• [Ваше задание]:
Представьте всё от строки с "Where should I" вниз до строки с "coord(609,485)" включительно в виде CSV из двух столбцов, текст и ответ, по одной строке на каждую пару текста с ответом: оба поля в кавычках, переносы строк заменены пробелами. Изображения в ответ не включайте.

+++ Исходные данные +++

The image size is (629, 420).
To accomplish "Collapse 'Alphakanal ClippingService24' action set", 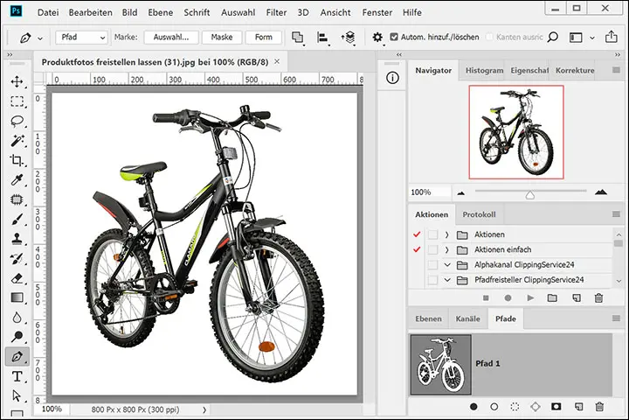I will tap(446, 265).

+++
+++ Исходные данные +++

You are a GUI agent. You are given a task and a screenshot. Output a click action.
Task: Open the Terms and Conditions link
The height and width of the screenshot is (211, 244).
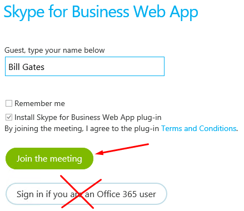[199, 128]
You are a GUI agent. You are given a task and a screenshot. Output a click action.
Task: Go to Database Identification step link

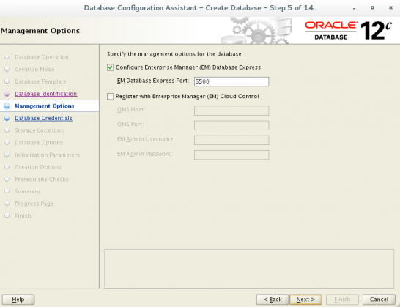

+++
+++ Исходные данные +++

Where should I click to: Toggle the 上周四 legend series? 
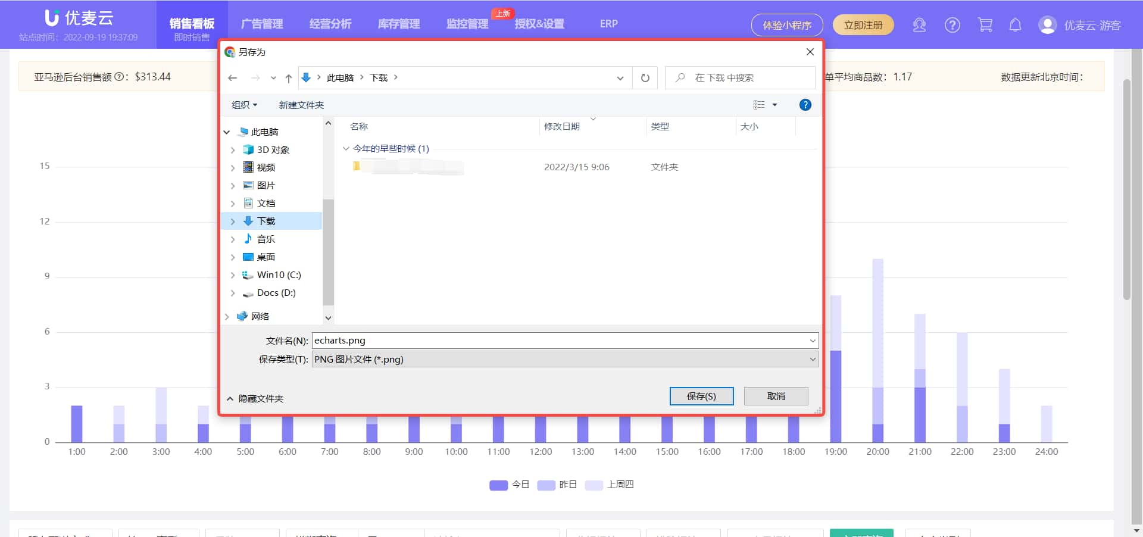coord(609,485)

+++

• [Решение]:
текст,ответ
"Where should I click to: Toggle the 上周四 legend series?","coord(609,485)"